LLM Jailbreak
Type: technique
Description: An adversary may use a carefully crafted prompt injection designed to place LLM in a state in which it will freely respond to any user input, bypassing any controls, restrictions, or guardrails placed on the LLM. Once successfully jailbroken, the LLM can be used in unintended ways by the adversary..
Version: 0.1.0
Created At: 2025-06-19 08:13:23 -0400
Last Modified At: 2025-06-19 08:13:23 -0400
External References
- L1B3RT45: Jailbreak prompts for all major AI models., Github
- Prompt injection and jailbreaking are not the same thing., Simon Willison's blog
- AI jailbreaks: What they are and how they can be mitigated., Microsoft
Related Objects
- --> Privilege Escalation (tactic): An adversary can override system-level prompts using user-level prompts.
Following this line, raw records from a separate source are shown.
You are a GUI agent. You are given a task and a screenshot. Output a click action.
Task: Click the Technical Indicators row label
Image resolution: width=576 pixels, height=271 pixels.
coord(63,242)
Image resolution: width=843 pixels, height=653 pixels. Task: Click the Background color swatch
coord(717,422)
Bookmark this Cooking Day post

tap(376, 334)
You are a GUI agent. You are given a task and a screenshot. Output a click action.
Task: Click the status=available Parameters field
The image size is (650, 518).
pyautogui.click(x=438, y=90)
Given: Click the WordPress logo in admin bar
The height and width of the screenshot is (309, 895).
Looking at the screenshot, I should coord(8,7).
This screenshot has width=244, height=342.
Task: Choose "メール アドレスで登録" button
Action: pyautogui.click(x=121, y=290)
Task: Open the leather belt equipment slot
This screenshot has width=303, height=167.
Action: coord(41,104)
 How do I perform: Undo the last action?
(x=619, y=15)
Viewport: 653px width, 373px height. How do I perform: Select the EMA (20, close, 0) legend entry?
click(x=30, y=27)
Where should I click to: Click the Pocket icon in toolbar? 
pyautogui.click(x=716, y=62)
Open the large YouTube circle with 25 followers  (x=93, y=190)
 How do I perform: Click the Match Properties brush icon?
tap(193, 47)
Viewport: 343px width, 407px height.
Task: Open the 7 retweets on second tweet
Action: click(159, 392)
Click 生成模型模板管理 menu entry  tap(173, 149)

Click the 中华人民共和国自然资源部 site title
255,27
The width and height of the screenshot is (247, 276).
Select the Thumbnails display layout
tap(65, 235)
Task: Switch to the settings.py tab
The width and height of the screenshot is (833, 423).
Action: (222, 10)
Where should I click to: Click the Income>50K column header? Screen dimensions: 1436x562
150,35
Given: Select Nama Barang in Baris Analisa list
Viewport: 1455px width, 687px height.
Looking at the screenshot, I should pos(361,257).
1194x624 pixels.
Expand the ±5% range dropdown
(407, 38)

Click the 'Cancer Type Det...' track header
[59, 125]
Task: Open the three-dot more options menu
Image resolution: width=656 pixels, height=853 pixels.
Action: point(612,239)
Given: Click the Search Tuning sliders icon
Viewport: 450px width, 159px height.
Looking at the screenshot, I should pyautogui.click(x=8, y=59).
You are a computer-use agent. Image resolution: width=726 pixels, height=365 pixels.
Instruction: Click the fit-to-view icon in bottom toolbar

- --> Defense Evasion (tactic): An adversary can bypass detections by jailbreaking the LLM.
- <-- LLM Prompt Crafting (technique): Prompt crafting typically involves jailbreaking.
- <-- Off-Target Language (technique): Sub-technique of
- <-- Crescendo (technique): Sub-technique of
- <-- System Instruction Keywords (technique): Sub-technique of
- <-- Copilot M365 Lures Victims Into a Phishing Site (procedure): The exploit circumvents copilot's system instructions and provides new ones that specify how copilot should respond character-by-character.
- <-- X Bot Exposing Itself After Training on a Poisoned Github Repository (procedure): The bot was hijacked to execute the instructions from the poisoned github repository.
- <-- ChatGPT and Gemini jailbreak using the Crescendo technique (procedure): The model's protection mechanisms are effectively circumvented, thus creating a jailbreak from its original safety filters.
- <-- Financial Transaction Hijacking With M365 Copilot As An Insider (procedure): The exploit circumvents copilot's system instructions and provides new ones that specify how copilot should respond character-by-character and which references it should output.
- <-- EchoLeak: Zero-Click Data Exfiltration using M365 Copilot (procedure): The exploit circumvents copilot's system instructions and provides new ones that specify copilot to embed sensitive data into a markdown image and return it to the user.
- <-- AI ClickFix: Hijacking Computer-Use Agents Using ClickFix (procedure): The exploit circumvents the agents's original instructions and executes the malicious ones on the website.